# Spoke length with Nexus 8-speed hub SG-8R36



## anga (Aug 22, 2011)

Hello:

At final stage of converting bike to IGH as specified above.
Stuck at calculating spoke length.

Wheel rim is by Rigida (no model info is available, )---several measurements give ERD (from base of spoke/nipple to opposite) of 532mm. Plugging in data Spocalc and also #1 Wheel Building SPOKE CALCULATOR Now Online | PROWHEELBUILDER
gives spoke lengths of 223.8mm and 223.1mm

This seems on the low side. 
Why?
2*spoke length + flange diameter of hub = 224 + 224 + 93 = 541mm -- only 9mm more than ERD of 532mm.

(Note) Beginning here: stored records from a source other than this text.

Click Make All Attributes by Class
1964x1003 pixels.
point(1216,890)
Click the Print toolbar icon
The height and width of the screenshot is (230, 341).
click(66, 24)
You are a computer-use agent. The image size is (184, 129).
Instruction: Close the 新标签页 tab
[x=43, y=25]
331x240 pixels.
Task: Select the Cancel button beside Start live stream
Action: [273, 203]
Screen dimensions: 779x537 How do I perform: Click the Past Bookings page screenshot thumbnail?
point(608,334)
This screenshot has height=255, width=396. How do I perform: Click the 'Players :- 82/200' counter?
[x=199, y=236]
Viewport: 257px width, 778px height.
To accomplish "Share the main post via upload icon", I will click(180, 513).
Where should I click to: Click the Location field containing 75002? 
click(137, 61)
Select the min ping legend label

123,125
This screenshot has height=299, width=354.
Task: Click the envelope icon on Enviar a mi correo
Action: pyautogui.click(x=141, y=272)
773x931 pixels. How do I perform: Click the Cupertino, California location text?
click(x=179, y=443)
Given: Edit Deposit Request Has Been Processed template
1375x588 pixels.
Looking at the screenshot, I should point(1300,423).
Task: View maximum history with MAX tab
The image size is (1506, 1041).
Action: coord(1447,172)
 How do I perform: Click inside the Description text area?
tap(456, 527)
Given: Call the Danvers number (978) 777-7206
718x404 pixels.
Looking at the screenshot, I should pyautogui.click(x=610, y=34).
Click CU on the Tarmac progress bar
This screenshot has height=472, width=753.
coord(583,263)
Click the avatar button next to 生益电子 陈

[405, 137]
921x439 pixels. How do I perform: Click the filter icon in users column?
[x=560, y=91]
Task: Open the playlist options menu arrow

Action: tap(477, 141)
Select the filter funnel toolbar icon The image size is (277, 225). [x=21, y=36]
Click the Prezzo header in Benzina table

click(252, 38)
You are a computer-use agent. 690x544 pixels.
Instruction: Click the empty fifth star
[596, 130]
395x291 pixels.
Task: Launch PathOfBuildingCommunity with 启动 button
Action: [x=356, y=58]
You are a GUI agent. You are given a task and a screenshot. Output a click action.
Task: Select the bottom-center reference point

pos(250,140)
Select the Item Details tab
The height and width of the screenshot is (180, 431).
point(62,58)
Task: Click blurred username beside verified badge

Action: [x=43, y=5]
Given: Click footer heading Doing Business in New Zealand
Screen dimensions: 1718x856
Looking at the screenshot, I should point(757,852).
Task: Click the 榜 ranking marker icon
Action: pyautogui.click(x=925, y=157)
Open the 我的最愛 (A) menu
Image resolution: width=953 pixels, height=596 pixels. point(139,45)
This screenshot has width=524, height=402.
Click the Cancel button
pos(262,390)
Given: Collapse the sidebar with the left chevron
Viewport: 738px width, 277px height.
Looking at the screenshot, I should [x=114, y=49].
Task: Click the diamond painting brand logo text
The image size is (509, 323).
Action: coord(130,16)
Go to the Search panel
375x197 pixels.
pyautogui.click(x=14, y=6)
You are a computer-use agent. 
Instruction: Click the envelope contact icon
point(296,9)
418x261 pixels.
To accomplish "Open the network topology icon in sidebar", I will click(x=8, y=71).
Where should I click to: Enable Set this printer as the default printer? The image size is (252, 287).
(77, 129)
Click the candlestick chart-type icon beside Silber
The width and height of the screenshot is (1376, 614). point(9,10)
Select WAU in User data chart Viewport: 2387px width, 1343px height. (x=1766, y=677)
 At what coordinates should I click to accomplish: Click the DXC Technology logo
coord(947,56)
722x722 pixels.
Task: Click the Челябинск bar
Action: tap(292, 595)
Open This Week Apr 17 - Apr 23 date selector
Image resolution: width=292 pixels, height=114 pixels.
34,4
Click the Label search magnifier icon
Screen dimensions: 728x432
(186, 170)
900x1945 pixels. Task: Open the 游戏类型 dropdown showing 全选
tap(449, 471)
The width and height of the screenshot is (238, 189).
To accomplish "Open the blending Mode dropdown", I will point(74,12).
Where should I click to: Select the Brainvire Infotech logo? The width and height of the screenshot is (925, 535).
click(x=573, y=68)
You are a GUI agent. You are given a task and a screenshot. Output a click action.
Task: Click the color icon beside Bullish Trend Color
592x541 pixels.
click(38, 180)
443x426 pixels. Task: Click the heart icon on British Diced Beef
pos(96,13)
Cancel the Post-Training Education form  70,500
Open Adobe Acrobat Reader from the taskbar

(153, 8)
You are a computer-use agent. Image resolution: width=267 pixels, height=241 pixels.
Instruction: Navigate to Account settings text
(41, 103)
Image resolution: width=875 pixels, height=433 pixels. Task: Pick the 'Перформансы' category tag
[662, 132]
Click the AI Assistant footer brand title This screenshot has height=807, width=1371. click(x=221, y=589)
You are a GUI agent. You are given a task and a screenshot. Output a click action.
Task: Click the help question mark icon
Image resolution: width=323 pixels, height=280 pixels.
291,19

This does not take into account the spoke length inside the rim and the fact that the spoke is angled wrt the plane of the wheel.

Appreciate suggestions.


----------



## shiggy (Dec 19, 1998)

anga said:


> Hello:
> 
> At final stage of converting bike to IGH as specified above.
> Stuck at calculating spoke length.
> ...


How many crosses?


----------



## anga (Aug 22, 2011)

1-cross


----------



## shiggy (Dec 19, 1998)

anga said:


> 1-cross


That explains it. 1X is nearly radial.

But why use 1X? It is terrible for torque transfer. The hub is not large enough to require lacing it that way. Should still be able to use 3X.


----------



## anga (Aug 22, 2011)

Even with radial lacing, the spoke lengths seem to be short.
How deep do the spokes go inside the surface of the rim?


----------